### WHAT IS NEEDED
Could you transcribe all the entries exactly, omitting the pictures?

Start of GIVEN RECORDS

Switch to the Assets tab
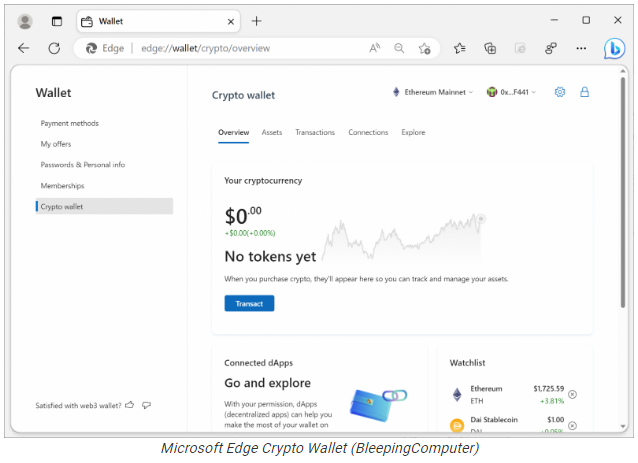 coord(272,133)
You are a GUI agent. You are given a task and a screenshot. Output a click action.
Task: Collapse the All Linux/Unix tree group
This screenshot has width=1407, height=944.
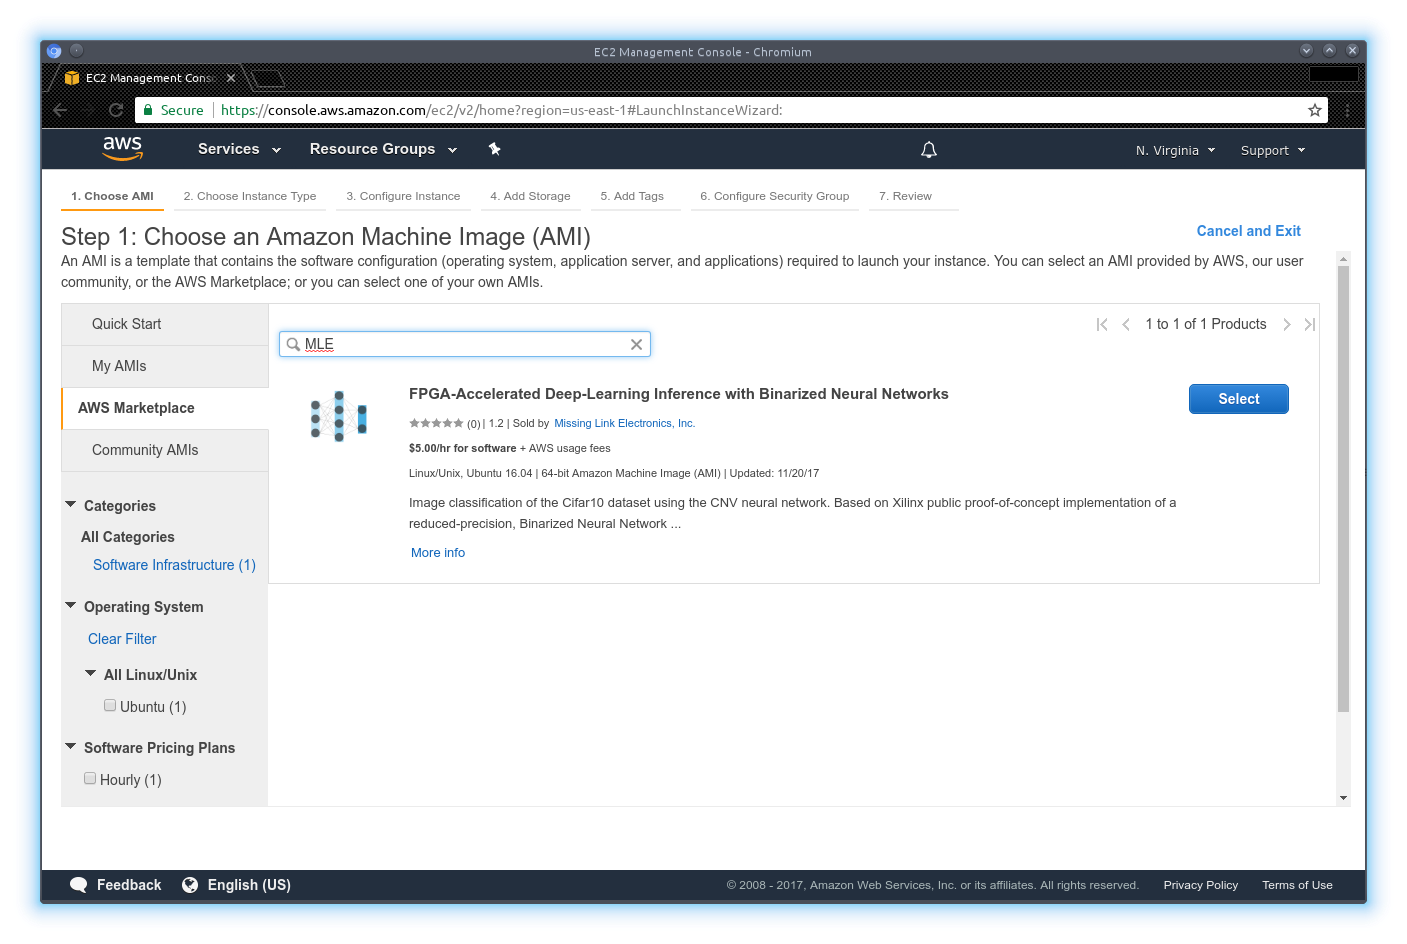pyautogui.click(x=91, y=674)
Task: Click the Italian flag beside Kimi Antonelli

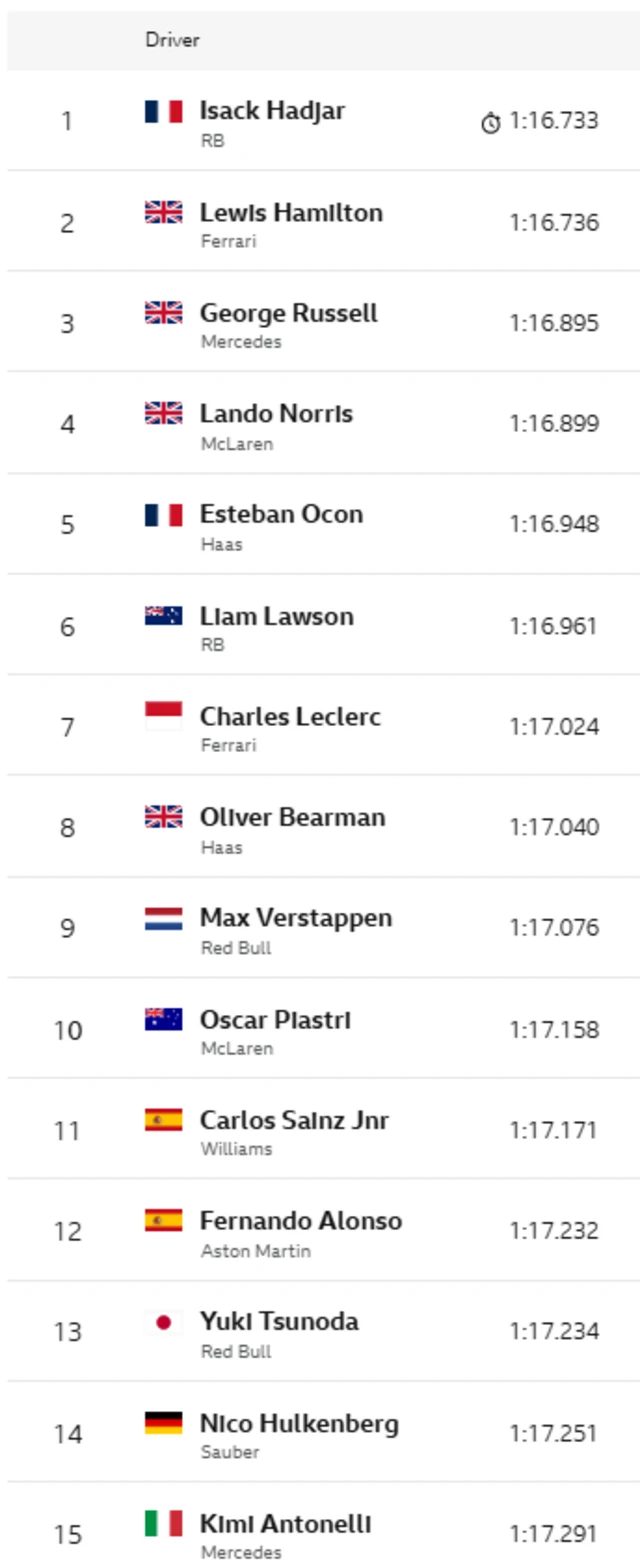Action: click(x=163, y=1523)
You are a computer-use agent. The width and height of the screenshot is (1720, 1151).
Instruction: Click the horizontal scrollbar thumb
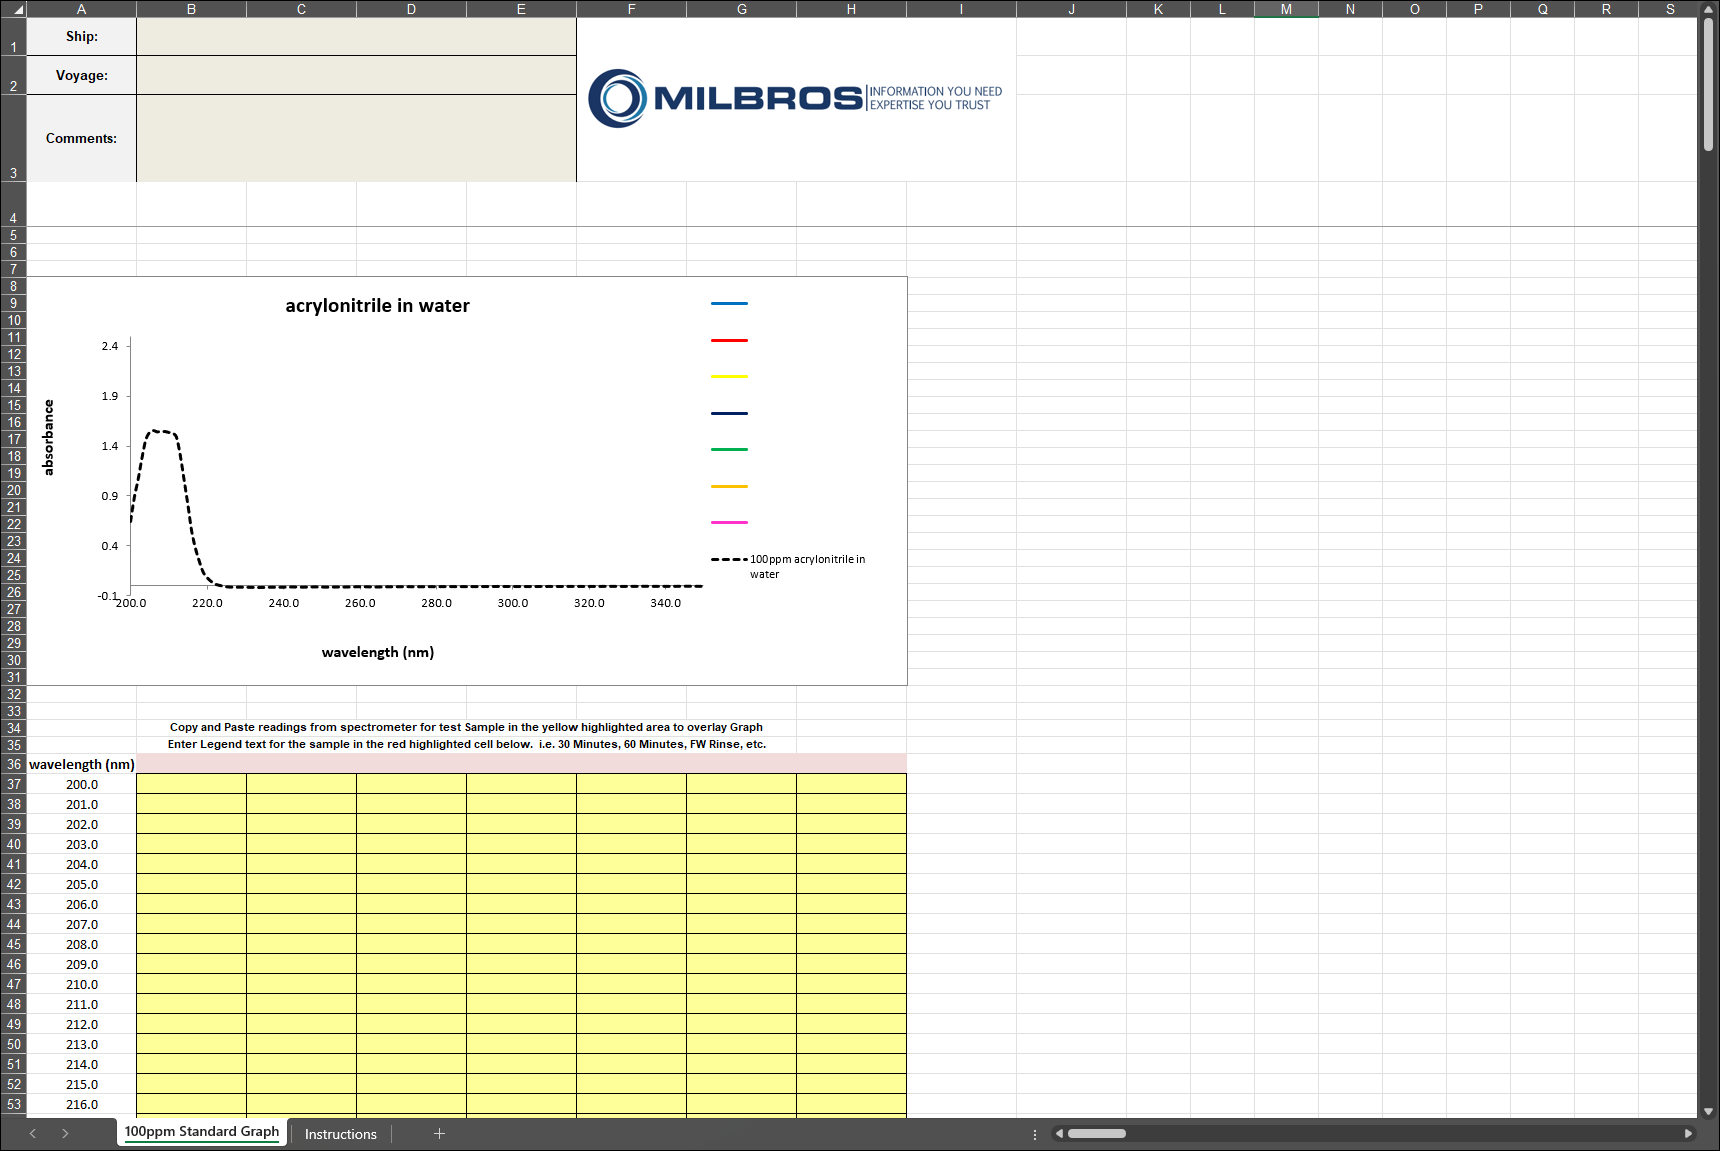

End of GIVEN RECORDS

### SOLVED EXERCISE
Switch to the Assets tab
 coord(272,133)
You are a GUI agent. You are given a task and a screenshot. Output a click action.
Task: Collapse the All Linux/Unix tree group
This screenshot has width=1407, height=944.
pyautogui.click(x=91, y=674)
Task: Click the Italian flag beside Kimi Antonelli

Action: click(x=163, y=1523)
You are a computer-use agent. The width and height of the screenshot is (1720, 1151).
Instruction: Click the horizontal scrollbar thumb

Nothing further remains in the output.